Ma l’innamoramento è anche una forma di infatuazione, se non di vera e propria allucinazione, che (quasi sempre) ci fa vedere nell’altro/a cose che (magari) non ci sono (le qualità, i pregi) e che non ci fa vedere, invece, cose che ci sono (i limiti, i difetti).
E’ un sentimento di tipo proiettivo, che ci fa vedere l’altro/a come ci piacerebbe che fosse, in base alle nostre aspettative, bisogni e desideri, e non come, invece, effettivamente è.
E’ un sentimento la cui intensità, come dice Fromm, segnala più la gravità della nostra solitudine, il nostro bisogno di compagnia, di attaccamento, di dipendenza, che il desiderio (reale e non fantasioso, genuino e non immaginato) di donarsi, darsi, dedicarsi a qualcuno/a.
E’ importante, anzi è necessario, quindi, che dall’innamoramento (che ha una indubbia funzione all’inizio di un rapporto per avviarlo, farlo partire) si esca e si passi ad un’altra fase del rapporto: quella viene definita dell’amore.
Questa fase nuova è caratterizzata innanzitutto da una presa di consapevolezza maggiore di chi è l’altro/a, di chi sono io, coi miei bisogni e i miei desideri.
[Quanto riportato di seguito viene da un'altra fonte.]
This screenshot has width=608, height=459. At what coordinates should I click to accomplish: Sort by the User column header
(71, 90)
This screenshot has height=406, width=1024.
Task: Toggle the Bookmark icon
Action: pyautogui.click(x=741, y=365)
Con essa finisce la fase dell’infatuazione, in cui vediamo l’altro/a (e anche noi stessi) con occhi un po’ deformati, e inizia una fase in cui vediamo l’altro e noi stessi con occhi un po’ più obiettivi.
In questa nuova fase dell’altro vediamo non solo i pregi e le qualità, ma anche i difetti e i limiti.
E questa evoluzione (è a mio avviso importante segnalarlo) avviene in qualsiasi tipo di rapporto, non solo in quello che siamo solito definire di coppia, il cosiddetto legame erotico.
Accade, ad esempio, anche nel rapporto di amicizia, che, dopo una prima fase di entusiasmi e di attrazione reciproca, vede emergere anche i contrasti e a volte i dissapori, se non i veri e propri conflitti.
Accade, perfino, nel rapporto genitori/figli.
Cosa è, infatti, il sentimento che provano i bambini (in genere) nei confronti dei genitori per una lunga fase (quella dell’infanzia) se non una forma di infatuazione, di allucinazione, di distorsione ottica, dovute alla dipendenza fisica, materiale, oltre che affettiva?
E non accade lo stesso anche nei genitori alla nascita dei loro figli? Se questa fase nei genitori dura meno a lungo, ciò è forse dovuto solo al fatto che i genitori sono persone adulte, quindi non dipendenti materialmente dai figli e meno dipendenti di loro dal punto di vista affettivo.
La fase che segue alla fine dell’innamoramento non ci vede più passivi, cioè mossi da una passione, ma esige che diventiamo attivi, richiede quindi una scelta. Si sceglie, infatti, si decide di amare. Mentre non si sceglie, non si decide di innamorarsi. Si è piuttosto scelti dal sentimento dell’innamoramento.
Ecco perché l’amore è un sentimento (ammesso che sia solo un sentimento) molto più maturo e adulto dell’innamoramento.
Si sceglie, infatti, si decide, di amare l’altro/a, nonostante se ne vedano i difetti, nonostante se ne siano conosciuti i limiti, nonostante che molte sue qualità e molti suoi pregi, che all’inizio ci avevano fortemente attratti, si siano più o meno grandemente ridimensionati ai nostri occhi.
Si sceglie, si decide di amare, perché si prende consapevolezza che in natura, nelle cose umane non esiste la perfezione, che questa è un feticcio, un fantasma, e che la sua ricerca spasmodica e ossessiva ci condannerebbe alla solitudine, a un triste isolamento.
Si sceglie, decide di amare, perché si diventa consapevoli, che l’Altro rappresenta la nostra ombra, che insomma non è mai totalmente Altro, ma è anche una parte di noi. Che, attraverso l’Altro, possiamo entrare in contatto con la parte di noi che è in ombra e, quindi, crescere, evolvere, arricchirci di nuove dimensioni.
Cosa che ci sarebbe impedita, se restassimo prigionieri del nostro narcisismo. Narcisismo che non viene per nulla intaccato dalle esperienze (per quanto molteplici) di innamoramento. Anzi queste semmai lo rinforzano e gli danno alimento ulteriore. Ma può essere messo in crisi e vinto in maniera significativa solo da reali esperienze di amore.